TASK REQUIREMENTS. Copy out all of the data below exactly, so that no word differs from the original.

DATA UNDER STUDY.
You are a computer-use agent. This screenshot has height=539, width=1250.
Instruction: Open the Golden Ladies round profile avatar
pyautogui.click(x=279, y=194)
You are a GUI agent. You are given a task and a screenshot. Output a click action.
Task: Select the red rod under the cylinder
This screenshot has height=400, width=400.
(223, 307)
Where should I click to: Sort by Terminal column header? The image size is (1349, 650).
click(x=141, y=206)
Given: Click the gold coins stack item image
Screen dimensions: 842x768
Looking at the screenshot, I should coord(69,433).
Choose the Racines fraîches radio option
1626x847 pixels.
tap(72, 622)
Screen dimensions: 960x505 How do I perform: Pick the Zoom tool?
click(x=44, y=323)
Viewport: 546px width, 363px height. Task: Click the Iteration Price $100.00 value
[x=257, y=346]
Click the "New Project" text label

EXERCISE RESPONSE.
You are a computer-use agent. This screenshot has height=539, width=1250.
Instruction: Open the Golden Ladies round profile avatar
pyautogui.click(x=279, y=194)
You are a GUI agent. You are given a task and a screenshot. Output a click action.
Task: Select the red rod under the cylinder
This screenshot has height=400, width=400.
(223, 307)
Where should I click to: Sort by Terminal column header? The image size is (1349, 650).
click(x=141, y=206)
Given: Click the gold coins stack item image
Screen dimensions: 842x768
Looking at the screenshot, I should coord(69,433).
Choose the Racines fraîches radio option
1626x847 pixels.
tap(72, 622)
Screen dimensions: 960x505 How do I perform: Pick the Zoom tool?
click(x=44, y=323)
Viewport: 546px width, 363px height. Task: Click the Iteration Price $100.00 value
[x=257, y=346]
Click the "New Project" text label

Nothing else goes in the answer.